Usability on Colab - Githubissues

Sujit-O / pykg2vec

Python library for knowledge graph embedding and representation learning.

MIT License

602 stars 109 forks source link

Usability on Colab #200

Open cytwill opened 3 years ago

cytwill commented 3 years ago

To whom it may concern,

I am wondering if anyone has tried this package on Google Colab? I currently try to test this package on Colab, but when I processed to Validate the Installation, it suggests there is no command named "pykg2vec-train".

Hope someone can help! Thanks!

Rodrigo-A-Pereira commented 3 years ago

Hi, @cytwill

Yes I'm currently using pykg2vec on google colab. The way Im'm doing it is to firstly mount my google drive onto colab using:

from google.colab import drive
drive.mount('/content/drive')

Then I clone pykg2vec into my drive:

%cd <path_to_directory_of_choice>
!git clone https://github.com/Sujit-O/pykg2vec.git`

And finally make the instalation:

%cd /content/drive/My\ Drive/.../pykg2vec
!pip install -e .

(Note: colab may ask you to restart runtime in order to load some packages)

From that point on you can use the library inside the colab notebook.

Hope this helps!

Best regards, Rodrigo Pereira

cytwill commented 3 years ago

Hi, Thanks

I have made it work on Colab. But when I was trying to modify the parameter of the negative sampling rate from 1 to 20, it was not successful. It prompts errors saying "The size of tensor a (128) must match the size of tensor b (2560) at non-singleton dimension 0" It seems that there are some code bugs, below is the error message: File "train.py", line 35, in main() File "train.py", line 28, in main trainer.train_model() File "/usr/local/lib/python3.6/dist-packages/pykg2vec/utils/trainer.py", line 227, in train_model self.train_model_epoch(cur_epoch_idx) File "/usr/local/lib/python3.6/dist-packages/pykg2vec/utils/trainer.py", line 326, in train_model_epoch loss = self.train_step_pairwise(pos_h, pos_r, pos_t, neg_h, neg_r, neg_t) File "/usr/local/lib/python3.6/dist-packages/pykg2vec/utils/trainer.py", line 164, in train_step_pairwise loss = pos_preds + self.config.margin - neg_preds RuntimeError: The size of tensor a (128) must match the size of tensor b (2560) at non-singleton dimension 0

Hope you can help me fix this, thank you so much!
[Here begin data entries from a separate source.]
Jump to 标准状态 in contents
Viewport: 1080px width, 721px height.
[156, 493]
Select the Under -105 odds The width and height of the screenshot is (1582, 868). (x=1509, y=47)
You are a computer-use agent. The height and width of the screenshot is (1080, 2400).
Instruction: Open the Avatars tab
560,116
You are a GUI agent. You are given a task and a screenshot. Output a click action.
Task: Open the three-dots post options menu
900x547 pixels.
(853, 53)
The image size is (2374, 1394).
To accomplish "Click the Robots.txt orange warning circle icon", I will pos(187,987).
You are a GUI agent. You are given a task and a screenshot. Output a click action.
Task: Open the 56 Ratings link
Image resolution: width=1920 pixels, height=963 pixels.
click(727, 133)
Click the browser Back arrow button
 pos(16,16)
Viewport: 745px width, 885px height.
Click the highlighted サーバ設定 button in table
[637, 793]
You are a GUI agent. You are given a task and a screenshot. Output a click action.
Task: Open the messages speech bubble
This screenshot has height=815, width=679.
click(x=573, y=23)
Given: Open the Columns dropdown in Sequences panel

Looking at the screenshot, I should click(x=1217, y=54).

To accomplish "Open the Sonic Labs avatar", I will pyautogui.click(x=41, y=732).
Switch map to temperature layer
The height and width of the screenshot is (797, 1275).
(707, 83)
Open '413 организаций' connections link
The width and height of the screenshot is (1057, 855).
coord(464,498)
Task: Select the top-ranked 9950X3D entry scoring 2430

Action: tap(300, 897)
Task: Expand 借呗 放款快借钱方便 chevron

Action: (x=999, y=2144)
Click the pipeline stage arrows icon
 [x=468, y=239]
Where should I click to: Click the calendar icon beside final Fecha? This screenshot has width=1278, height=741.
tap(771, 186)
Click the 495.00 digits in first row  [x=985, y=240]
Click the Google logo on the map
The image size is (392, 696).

Rodrigo-A-Pereira commented 3 years ago

Hi again,

Yes that error in fact occurs, however it is not completely a bug, at least for TransE (i'm am not sure what model you are using, but I'm considering transE since is the most "basic" pairwise model). On the original paper of TransE the author generates a batch with the same ammount of negative triples and positive triples. So in case you are using TransE the negative rate has to always be 1. In pairwise models that use adversarial negative sampling such as RotatE you can in fact alter the negative rate to be higher.

Pseudo code from the original TransE paper (https://papers.nips.cc/paper/2013/file/1cecc7a77928ca8133fa24680a88d2f9-Paper.pdf):

However i think that you are right in that, the error should be prevented, the most simple way to do this is to probably not allow the changing of negative rate in pairwise models that do not use such sampling(such as transE). Maybe you should open an issue so someone with more experience in the library can propse a fix.

Hope this was helpfull. :) Best regards,

Rodrigo Pereira

cytwill commented 3 years ago

Ok, thanks for your help!

baxtree commented 3 years ago

Hi, there was a command name mismatch between the README and the implementation. It has been fixed and merged. Thanks for reporting this.

louisccc commented 3 years ago

I feel it is a good choice to show off our use cases in colab, it can be more straightforward to users.